Sunday, July 11, 2010

Cleaning and Grace

So I've been thinking a lot about grace lately. You might think that it has to do with the five little children that run around the house who call me Momma (well, Thaddeus cries it more than speaks it). While it is true that my children need grace what has really sparked this is my house.

Lately I've been struggling with keeping up with the house work. Partly because, well let's be honest, I don't want to do it. It isn't that the work is hard, boring or time consuming, it is however something that I really have to work at. I am not a neat freak by any stretch of the imagination and while I do enjoy a clean environment, my thoughts are usually so focused on what is going on at any given moment that cleaning...well it usually gets shelved.

Now, don't start to freak out here the house is somewhat clean...the kitchen needs to be mopped but I can say that even on the days I mop it (the kids always spill something on the floor just after I mop it). However, orderly is not necessarily a word I would use to describe it. Housekeeping is one of my short comings (no I'm not perfect, shocking isn't it?) and I am coming to accept that I will have to make the conscious effort to keep the house clean.
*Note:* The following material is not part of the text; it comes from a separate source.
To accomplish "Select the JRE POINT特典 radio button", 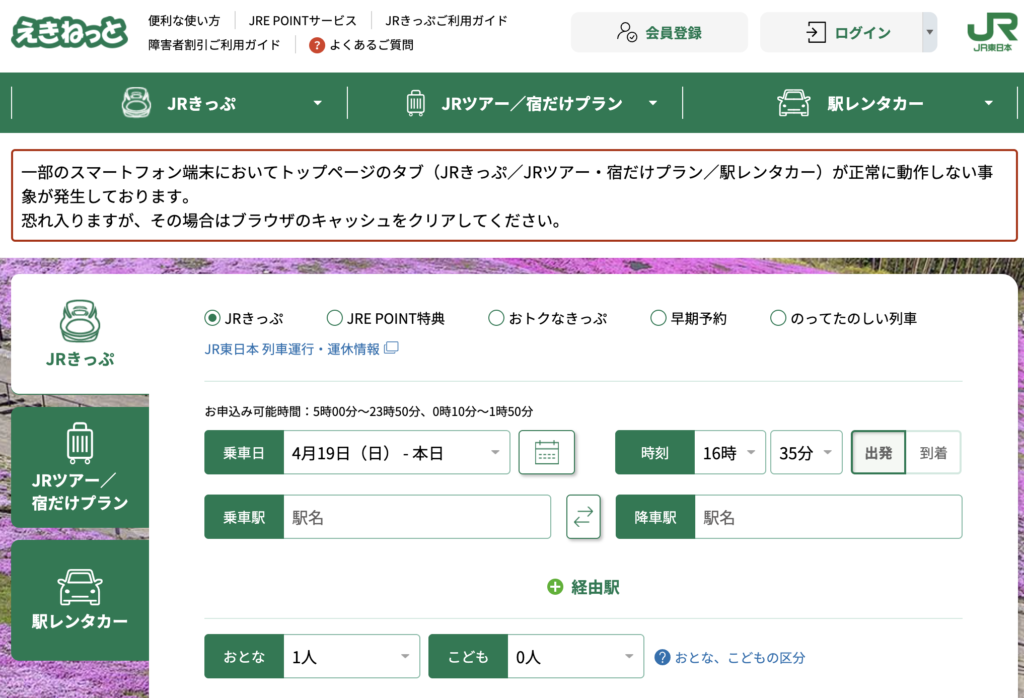I will click(x=335, y=319).
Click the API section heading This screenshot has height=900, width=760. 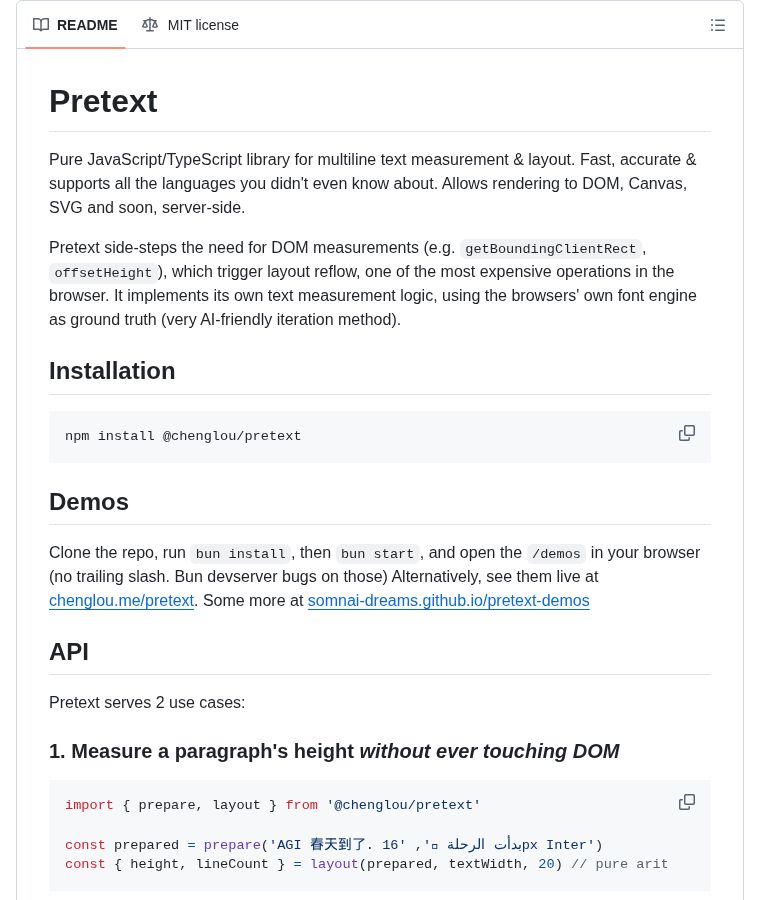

I am starting to see that most of my problems with keeping up with the housework is myself. I have too high of expectations, or worse I think that other people have higher than normal expectations. Constantly I'm waging an inner battle with myself somewhere between self-loathing and self-pity. I hate that I choose playing on the computer or doing crafts or even writing over taking care of the dishes. I know that it only takes 15 maybe 20 minutes to wash up the dishes after each meal. Why then do I sit down and do something knowing in my heart that those dishes won't get washed anytime soon? However then the good old self pity comes into play, it tells me that Husband doesn't help out enough, that I have 5 screaming children and woe is me that I just couldn't possibly be capable of taking care of it all by myself.

Yet I want to. I want to have a clean home, not necessarily clutter free, but clean. I'm not signing up for seasonal deep cleaning, or vacuuming every day. What I want is functional and quick. So because of this on going problem I have become addicted to cleaning regimens like no one else. If there is a plan out there guaranteed to keep your house clean you can bet I've tried it. The problem lies in that I can't keep up with a program for more than a month or two.

Somehow every plan just isn't perfect for me. Somewhere along the lines I've become an expert in justification. Thus I start telling myself it will be okay, the kids want a happy Momma more than a clean house. That I won't care in 40 years if I mopped the kitchen today just as long as I was having fun with my kids. While that is all very true, it still doesn't abdicate me from my responsibility. That I don't want my kids to grow up and struggle over housework like I do. Parenting is about teaching and training and I want to teach and train my kiddos to clean.

This battle I have with cleaning reminds me a lot about my battle with grace. Grace is such an easy gift to accept from the Lord and yet I so often turn it aside because I want to earn it myself. I want to do it all on my own, I want to come before the Lord worthy before accepting His gifts. Yet just like I can't keep up with my housework, so too I can never be worthy enough to earn the sacrifice that Jesus made on my behalf.

Ephesians 2:8 & 9 read "For it is by grace you have been saved, through faith - and this not from yourselves, it is the gift of God - not by work's, so that no one can boast." God knew from the beginning that we would need a Savior, that we would fall and that we would never ever be able to rectify our relationship with Him. That we would need grace and he determined to give us just that and in such a way so that 'no one can boast.'

This is such a good reminder to me. That grace is given to all...EQUALLY, meaning that the friend with three cars and a huge house gets just as much grace as I do with my five kids and small home. There is only one person who was perfect and He is the reason I can enter heaven, JESUS.

The grace God gives to us isn't just enough but an abundant grace. Which is perfect, because I know that I need grace enough to share not with my children, husband, family and friends but with myself. I need God's grace to help me to remember that a clean house won't get me into heaven but a clean heart will. That my responsibilities are still the same but at least with grace I can tackle them with God's help and not all on my own.

1 comment:

  1. Love your cleaning/grace post Buffy. I'm so very glad that heaven's requirements are not a clean home... There are very few people who would make it... and if they did make it it would probably be because they had a house keeper!